While the term “actual knowledge” may mean different things in other contexts, “here it must include required disclosures that Congress designed to inform plan participants about their plans,” they continue. The groups argue that the original codification of the limitations provisions provides further evidence that actual knowledge includes information in required disclosures, because Congress originally charged plan participants with potentially having actual knowledge that comes from an even more indirect source of information—reports that are filed with the Secretary of Labor and never even sent to plan participants. The brief explains that, as originally enacted, the statute provided that the limitations period to allege a breach of fiduciary duty in violation of ERISA could be triggered either by “actual knowledge” of the violation or “constructive knowledge” of information reported to the Secretary under ERISA’s reporting rules. The groups contend the statute did not separately address plaintiffs’ knowledge of information furnished directly to plan participants under ERISA’s separate disclosure rules because that information was already covered by the statute’s “actual knowledge” provision.

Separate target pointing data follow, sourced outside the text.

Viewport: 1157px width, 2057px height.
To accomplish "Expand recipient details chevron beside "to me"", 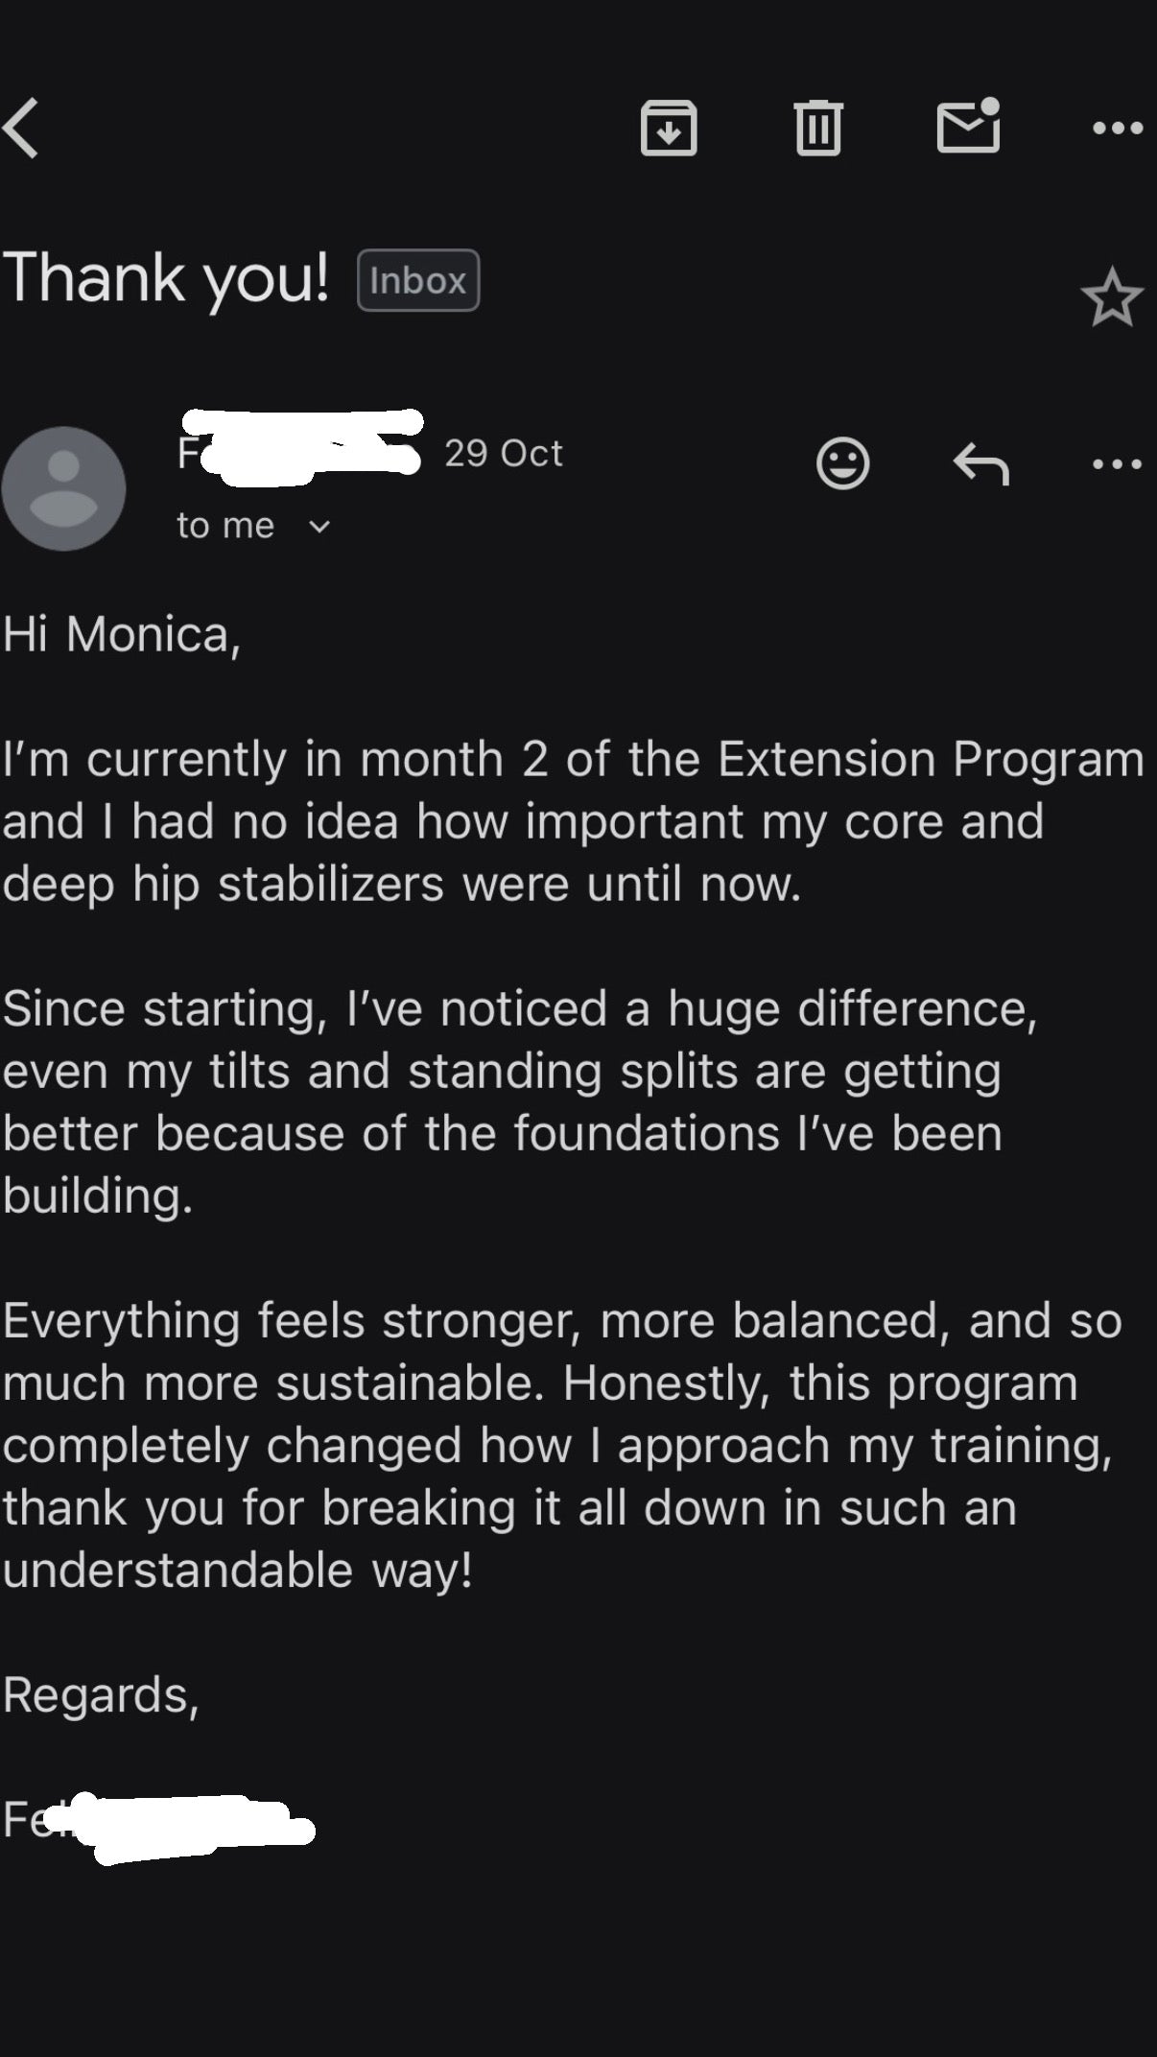I will 320,526.
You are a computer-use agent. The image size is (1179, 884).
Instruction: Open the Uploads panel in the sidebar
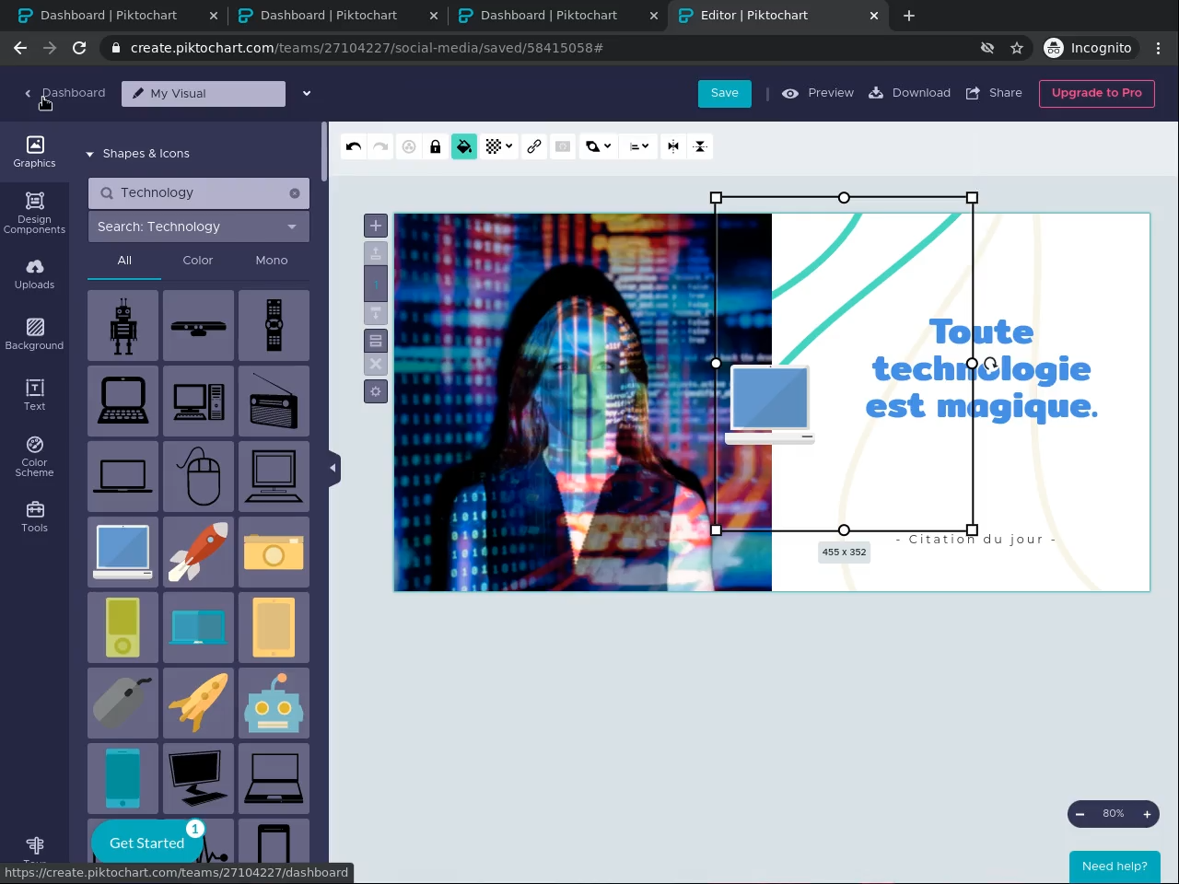click(x=34, y=273)
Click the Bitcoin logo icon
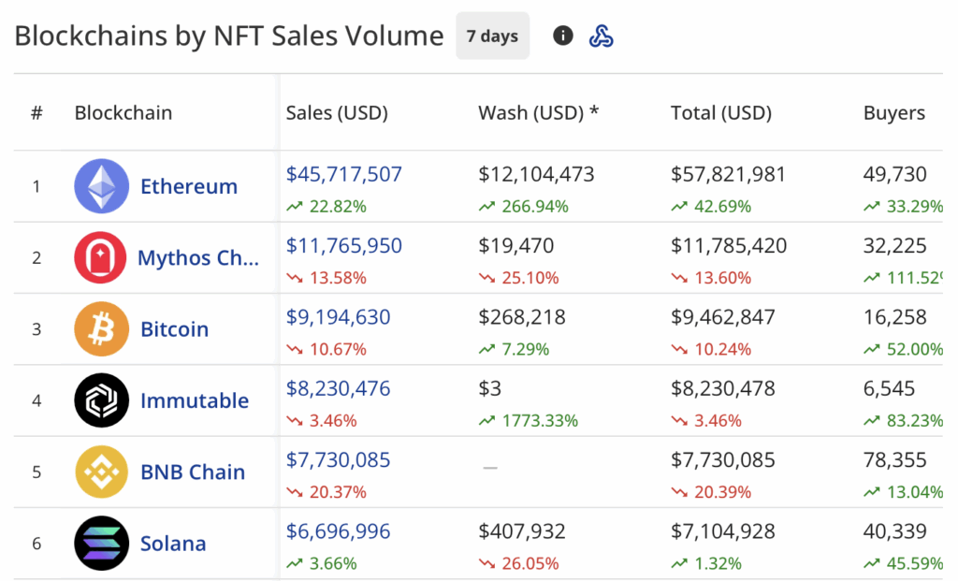This screenshot has width=958, height=581. point(101,329)
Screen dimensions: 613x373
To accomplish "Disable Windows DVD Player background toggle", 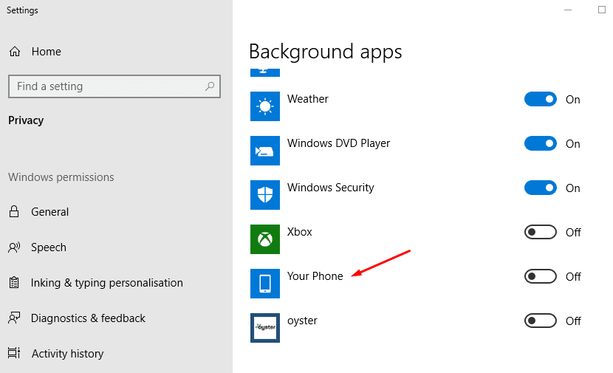I will pyautogui.click(x=540, y=144).
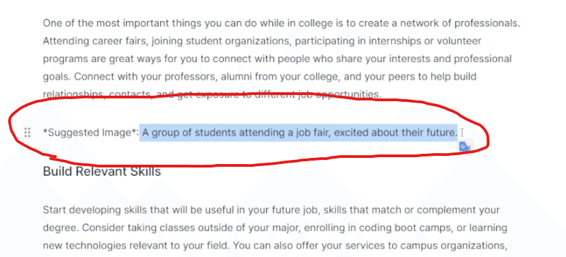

“Furnishing disclosures to plan participants ensures that they have ‘actual’ knowledge of the information disclosed, so Congress did not need to separately charge those participants with ‘constructive’ knowledge of the same information.  The only tenable reading of the statute as enacted, therefore, is that plan disclosures give rise to actual knowledge,” the brief states.

The groups also argue that by informing participants about their plans (including available investment options), the disclosure requirements are also designed to assure plan sponsors and fiduciaries that participants are accountable for the information disclosed to them.  “Plan sponsors and fiduciaries also rely on the three-year statute of limitations to create predictability about the plans’ exposure to potential liability. That system breaks down if participants can disclaim knowledge of the information disclosed to them,” the groups say.

They point out that there is no way to ensure that participants actually read the disclosed information or to verify that they have done so. Therefore, the three-year statute of limitations cannot serve its purpose of creating certainty about potential liability if there is no objective basis for plan sponsors and fiduciaries to ensure that plan participants are sufficiently informed of their rights to trigger the limitations period.

The groups also argue that the 9th Circuit decision exacerbates the threat that plan sponsors and fiduciaries will face legal challenges to their investment strategies based on hindsight alone. “While ERISA requires, and courts recognize in theory, that the prudence of an investment decision must be judged in light of the information available to the fiduciary at the time of the decision rather than in hindsight, triers of fact often struggle in practice to avoid the natural tendency toward hindsight bias in evaluating past decisions,” they contend. “Even where courts ultimately reach the correct outcome, plan sponsors and fiduciaries may incur significant costs in defending themselves from meritless, hindsight-based claims.”

The groups say ERISA’s three-year statute of limitations mitigates the risk of hindsight bias by requiring plan participants to decide whether to challenge adequately disclosed investment strategies promptly—with the benefit of only three rather than six years of hindsight.